Peut-être Léon X n’aurait-il pas songé à promulguer les indulgences, auxquelles répondit, comme on sait, le premier cri de Luther, si les fêtes, les dons, le désir d’achever la basilique commencée par Jules II, n’avaient poussé le saint-siége à l’avidité en le poussant à l’indigence. Mais Léon fut séduit par ce besoin de magnificence, « feu qui ne brille qu’à la condition de consumer.[1] » Il fallut vendre le chapeau de cardinal, vendre la charge de la pénitencerie, les évêchés, le salut des âmes. L’Église fut un marché, la religion un système d’impôts, la papauté un modèle de gouvernement fiscal, l’univers chrétien une proie.

Or, la sécularisation de l’Église, si vivement dépeinte par Érasme dans son Éloge de la Folie[2], amenait invinciblement plusieurs résultats funestes au clergé.

Les croyances du peuple s’affaiblissant, le pouvoir spirituel qui avait dominé le moyen âge chancela.
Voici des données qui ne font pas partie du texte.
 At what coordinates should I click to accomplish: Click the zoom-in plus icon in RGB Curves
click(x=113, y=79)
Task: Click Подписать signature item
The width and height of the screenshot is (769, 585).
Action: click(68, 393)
Une foule de princes et de nobles, ruinés par les combats, virent dans un soulèvement contre Rome des domaines à conquérir, des monastères à dépouiller.
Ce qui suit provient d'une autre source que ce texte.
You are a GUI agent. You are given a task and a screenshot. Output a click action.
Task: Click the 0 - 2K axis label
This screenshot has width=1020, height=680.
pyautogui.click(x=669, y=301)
La bourgeoisie, que la récente découverte de l’Amérique poussait vers l’industrie, s’irrita d’avoir à partager les fruits de son travail avec des moines avides et paresseux.

Enfin, la puissance temporelle des papes leur créait

  1. « Qcœ instar ignis tantum fulget quantum consumit. » Pallavicini, Hist. conc. Trid., pars I, lib. I, cap. II.
  2. Voy. l'Éloge de la folie, t. I, p. 212, de la traduction française de M.  de Panalbe.